Iron Dome batteries succeeded in intercepting two rockets in April.

The successful interception of two rockets fired at the Israeli coastal city of Ashkelon in early April by the Iron Dome short-range missile defence system has been a key milestone for the system’s implementation. As defpro.com reported in April, Israeli Prime Minister Benjamin Netanyahu commented after the system’s first operational use: “We have deployed [the Iron Dome batteries] in the last two weeks without actually testing them in laboratory conditions… [and] they have so far worked very well”[1].

Although Israeli officials repeatedly emphasise that the system has limitations and cannot provide overall protection, Iron Dome’s first operational success has convinced the government. In an interview with the daily Haaretz newspaper published on Monday, Israeli Defence Ministry director-general Major General Udi Shani confirmed that the country plans to invest approximately $1 billion in the system’s continued development and in the production of additional batteries.

“We are talking about (having) 10-15 Iron Dome batteries. We will invest nearly $1 billion in this. This is the goal, in addition to the $205 million that the US government has authorised,” Shani told the Israeli newspaper.[2] This will support Israel’s effort to deploy a multi-layered missile shield against a variety of threats. This approach further includes the US-Israeli Arrow Mark III development project for a long-range ballistic missile defence (BMD) system and Rafael’s David’s Sling (or Magic Wand) medium-range system. According to Shani, the latter will be equally funded with another $1 billion over the next five years and is scheduled to become operational by 2012.

Shani further explained that the US funding covers four additional batteries.

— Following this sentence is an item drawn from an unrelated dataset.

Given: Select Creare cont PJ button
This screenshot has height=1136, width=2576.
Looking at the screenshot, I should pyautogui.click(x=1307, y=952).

The exact number of batteries ordered from Haifa-based manufacturer Rafael Advanced Defense Systems Ltd will depend upon the chosen “mix” of batteries and interceptor missiles within the multi-layered missile defence concept. However, Shani emphasised that, despite the still ongoing development and trial process, first procurement contracts are intended to be awarded “within a few months.”

Rafael develops and manufactures the Iron Dome elements in collaboration with ELTA Systems, a subsidiary of the Israel Aerospace Industry, as well as the IDF. The system comprises a radar system built by ELTA, a control center, and interceptor missile batteries built by Rafael. The interceptor missile, dubbed Tamir, is equipped with electro-optic sensors and several steering fins, offering high manoeuvrability. Each interceptor is estimated to cost between $35,000 to $50,000.

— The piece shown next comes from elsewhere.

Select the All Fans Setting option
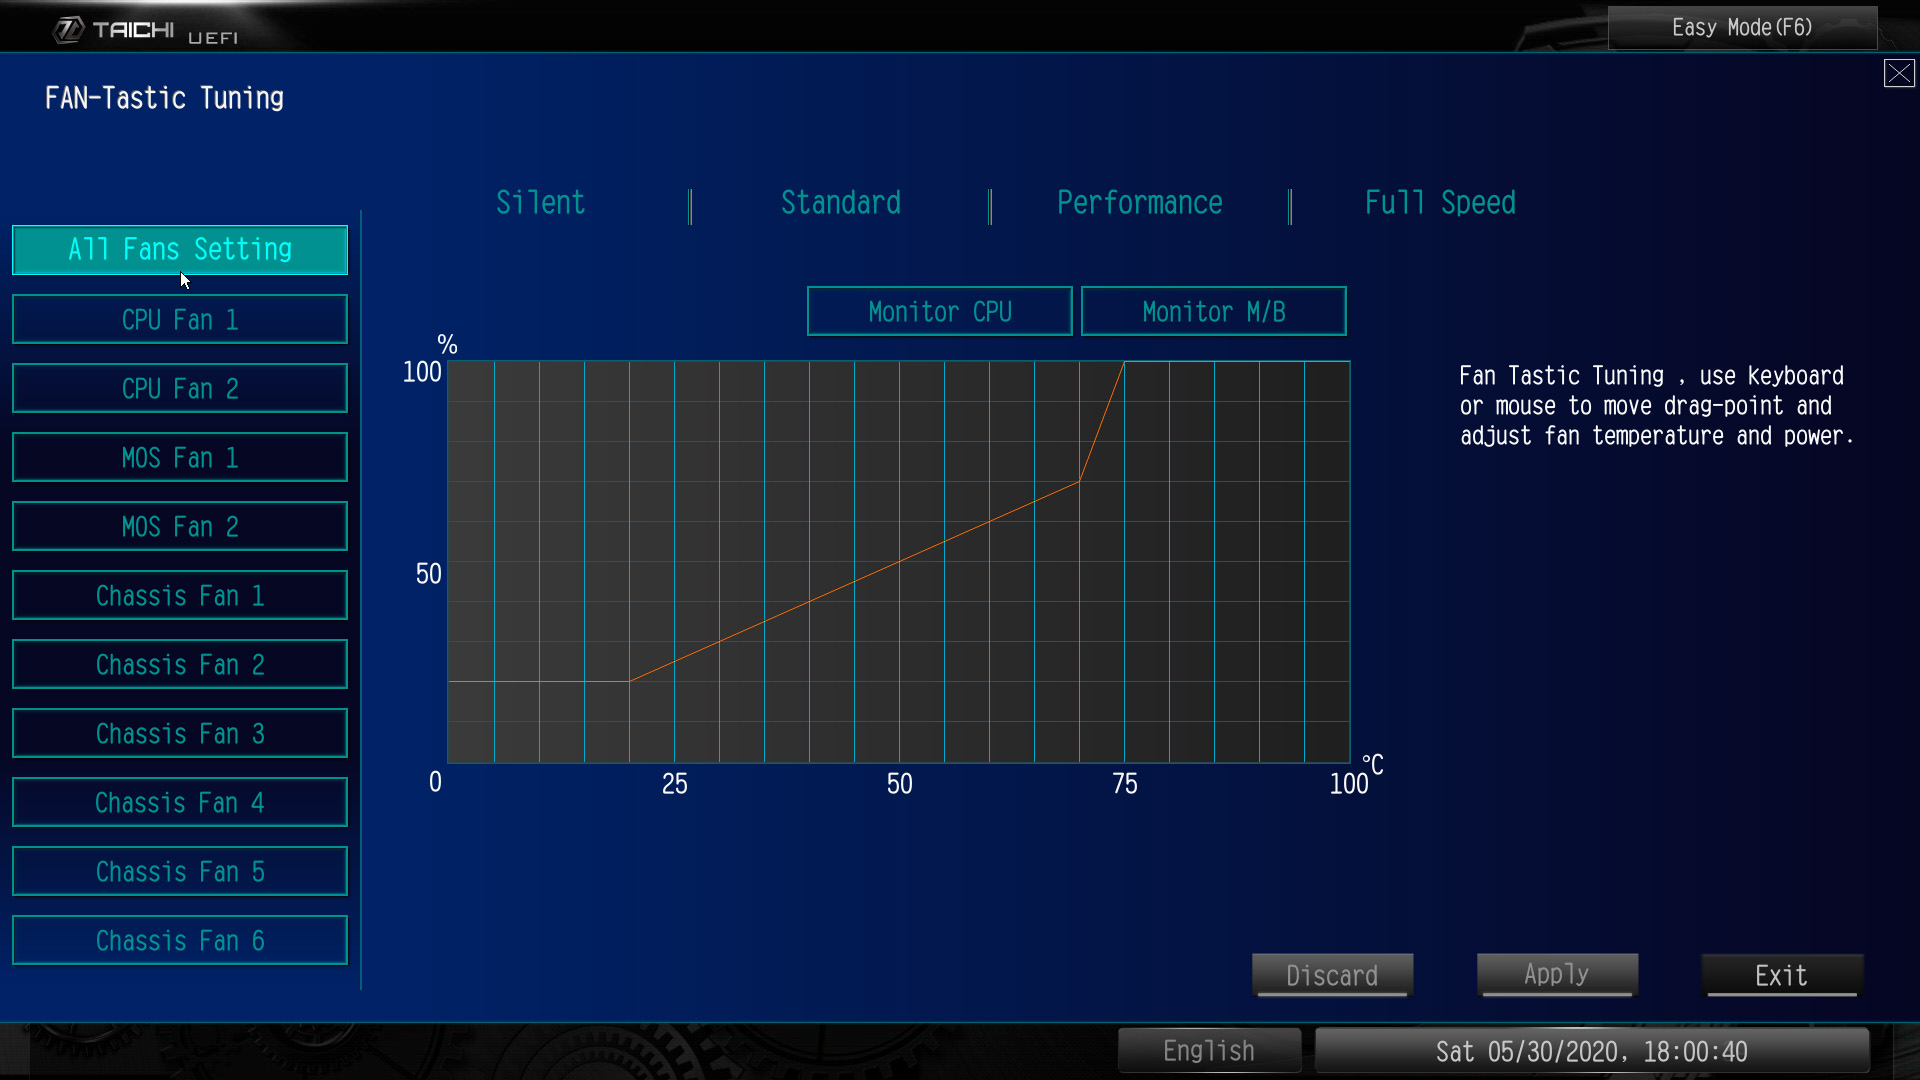 pos(179,249)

The Iron Dome radar detects and identifies incoming rocket or artillery shell launches and monitors their trajectory. The target data is transmitted to the Battle Management & Weapon Control (BMC) for processing. The threat’s trajectory is then analysed and the expected impact point can be determined. If the estimated rocket trajectory represents a critical threat, a command is given within a fraction of a second and an interceptor is launched against the threat. The interceptor receives constant trajectory updates from the BMC via uplink communications, approaches the target and then uses its radar seeker to acquire the target and guide itself within passing distance of the target. The threat is then eliminated in mid-air, well away from the protected area.

The expensive missile defence system might also pour foreign money into Rafael’s coffers in the upcoming years, as the Israeli defence official confirmed that there is foreign interest in the system. Five countries have expressed their interest in Iron Dome since its first successful operational use in early April, according to Shani.